Judge rejects suspect's latest appeal in Atlanta child slayings

A federal judge rejected a request by convicted killer Wayne Williams to reconsider evidence Williams says points to another suspect in the Atlanta-area slayings of two dozen boys and young men during the 1970s and '80s.

Judge Beverly Martin has said Williams failed to provide any new evidence suggesting someone else committed the two murders for which he was convicted and another 22 slayings in which he was accused but never charged.

"It is not proper for this court to string this case out endlessly in the hope that somehow Mr. Williams may someday find some exculpatory evidence," Martin wrote.

Williams' lawyers said they have information that a repeat child molester serving time in a Georgia prison lived or worked near where many of the bodies were found. The lawyers did not identify the molester.

They also alleged that investigators knew the man was a viable suspect in the murders but never told defense attorneys. The state has said there is no merit to the claims, and the judge wrote in her order Tuesday that no proof had been provided, reports AP.
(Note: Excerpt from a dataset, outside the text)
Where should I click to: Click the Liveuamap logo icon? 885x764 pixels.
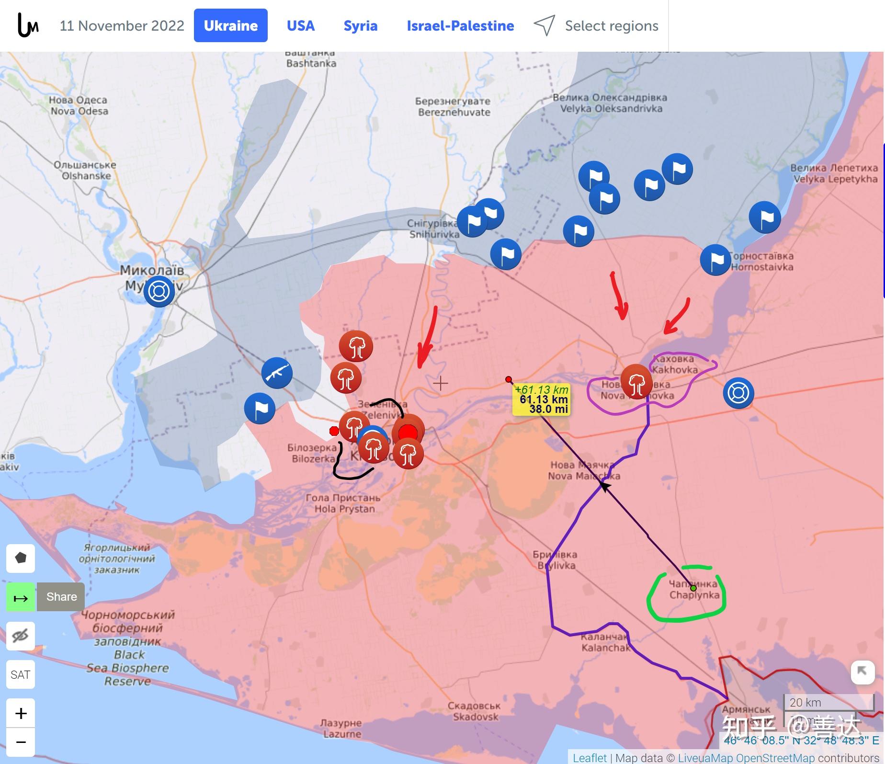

Between 1979 and 1981, 29 black boys and young men were killed in the Atlanta area. Williams was convicted in 1982 of murdering two young men and sentenced to two consecutive life terms. Evidence of a pattern of conduct in 12 of the slayings was used in his trial. Afterward, officials declared Williams responsible for 22 other deaths, and those cases were closed.

Williams, who is black, has contended that he was framed. He has maintained that Atlanta officials covered up evidence of Ku Klux Klan involvement in the killings to avoid a race war in the city a claim investigators have denied.